--- EXTRACTED TEXT ---
↓↓↓
A full version of the webinar transcript which contains more detailed discussions and covers additional topics covered can be downloaded here.
Stay tuned for QuantHub’s next webinar, Part 3 of our series: Top 5 Pitfalls to Avoid When Developing Your Data Science Team. We’ll be covering the implications of bias and inadequate model validation processes in data science team performance and results.
More about our Panelists
Raja Chakarvorty is a Data and Analytics leader with over a decade of experience in the Insurance domain developing and implementing Data and Analytics strategy. He has delivered numerous data science projects with a significant positive impact on top and bottom line. Raja believes in building institutions and contributing to organizations by providing data-driven solutions to complex business problems. Raja’s niche is to build Data Science team and foundational capabilities for organizations to support data science program and generating a positive ROI. In his current role, Raja heads the Data Science program at Protective Life. He has previously worked as the Head of Personal Lines Data Science at Hanover Insurance Group and as a Manager of Research & Analytics at Travelers Insurance. Raja holds a PhD in Physics from the University of Notre Dame.
↑↑↑
--- GIVEN MATERIAL ---
↓↓↓
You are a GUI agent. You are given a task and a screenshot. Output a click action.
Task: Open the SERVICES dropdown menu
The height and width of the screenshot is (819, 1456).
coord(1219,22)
↑↑↑
--- TASK STATEMENT ---
In the webinar text, which university granted Raja Chakarvorty his PhD?

--- PROBLEM SOLUTION ---
The University of Notre Dame